The Peres Centre for Peace. a non-governmental, non-political organisation that brings Israelis and Palestinians together from many spheres. Their projects include the highly successful ‘saving children’ programme that takes Palestinian children into Israeli hospitals for complex procedures and diagnosis where such services are unavailable in the Palestinian Authority. They also have a project called ‘training doctors’ that aims to enhance the Palestinian healthcare system by providing advanced training opportunities for Palestinian doctors in Israeli hospitals.
You could support NGOs that campaign for civil rights in Israel and the Territories, such as ACRI.
You could support the Histadrut which in 2008 signed an agreement with the PGFTU, the Palestinian trade union federation, to the cheers of the TUC, the ITUC and the Global Federations. But that agreement was met with opposition in the BDS movement. Think about that.
You could support organisations that struggle for equality for Israel’s Arab citizens – Tsofen, Sukkuy, Injaz, and others.
You could reach out directly and support Palestinian universities.
John Strawson is an academic, a specialist in the Middle East and Islam and a Reader in Law at University of east London where he is Co-Director, Centre on Human Rights in Conflict. Every year, for many years, John has spent part of the year teaching in Bir Zeit University. You could do that. John opposes the occupation and he opposes the boycott. You can do both, you know.

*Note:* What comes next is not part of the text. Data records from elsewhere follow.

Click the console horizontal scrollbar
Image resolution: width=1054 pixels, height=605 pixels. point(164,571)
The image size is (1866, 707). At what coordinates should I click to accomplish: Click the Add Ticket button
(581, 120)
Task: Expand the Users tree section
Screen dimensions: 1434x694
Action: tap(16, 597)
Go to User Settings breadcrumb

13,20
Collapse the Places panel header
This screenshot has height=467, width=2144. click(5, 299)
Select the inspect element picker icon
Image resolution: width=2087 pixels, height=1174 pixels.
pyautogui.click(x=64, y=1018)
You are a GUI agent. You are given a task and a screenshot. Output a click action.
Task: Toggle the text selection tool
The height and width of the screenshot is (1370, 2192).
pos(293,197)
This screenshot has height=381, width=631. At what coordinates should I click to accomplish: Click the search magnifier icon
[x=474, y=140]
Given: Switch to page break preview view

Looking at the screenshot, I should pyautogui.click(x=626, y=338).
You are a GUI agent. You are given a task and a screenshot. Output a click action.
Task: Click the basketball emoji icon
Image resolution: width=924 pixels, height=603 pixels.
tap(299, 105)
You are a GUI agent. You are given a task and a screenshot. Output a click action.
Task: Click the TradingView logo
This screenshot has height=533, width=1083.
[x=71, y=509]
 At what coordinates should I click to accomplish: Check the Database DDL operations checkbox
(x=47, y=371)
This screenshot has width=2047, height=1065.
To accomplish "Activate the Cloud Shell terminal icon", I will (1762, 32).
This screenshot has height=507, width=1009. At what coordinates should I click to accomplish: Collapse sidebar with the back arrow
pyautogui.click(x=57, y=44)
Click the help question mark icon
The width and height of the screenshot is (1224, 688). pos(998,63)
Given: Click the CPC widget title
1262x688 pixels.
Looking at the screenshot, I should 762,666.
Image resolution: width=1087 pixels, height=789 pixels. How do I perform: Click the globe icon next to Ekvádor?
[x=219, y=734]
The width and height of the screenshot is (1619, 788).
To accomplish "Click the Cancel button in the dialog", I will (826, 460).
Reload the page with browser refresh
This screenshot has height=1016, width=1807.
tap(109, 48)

John says the better ‘something’ to do is to be in practical solidarity with Palestinian universities. Build Palestine up don’t pull Israel down. Make institutional links, develop teaching and research activities in partnership, enable academic and student exchanges, mobilise educational resources, develop and maintain academic contacts.
Boycotts – as well as undermining academic freedom –consumes energies that could be spent on that practical solidarity.
Getting involved with these constructive ‘pro-Israel, pro-Palestine, pro-Peace’ organisations is the real alternative to the dead-end and destructive politics of ‘BDS’ and the Apartheid Smear.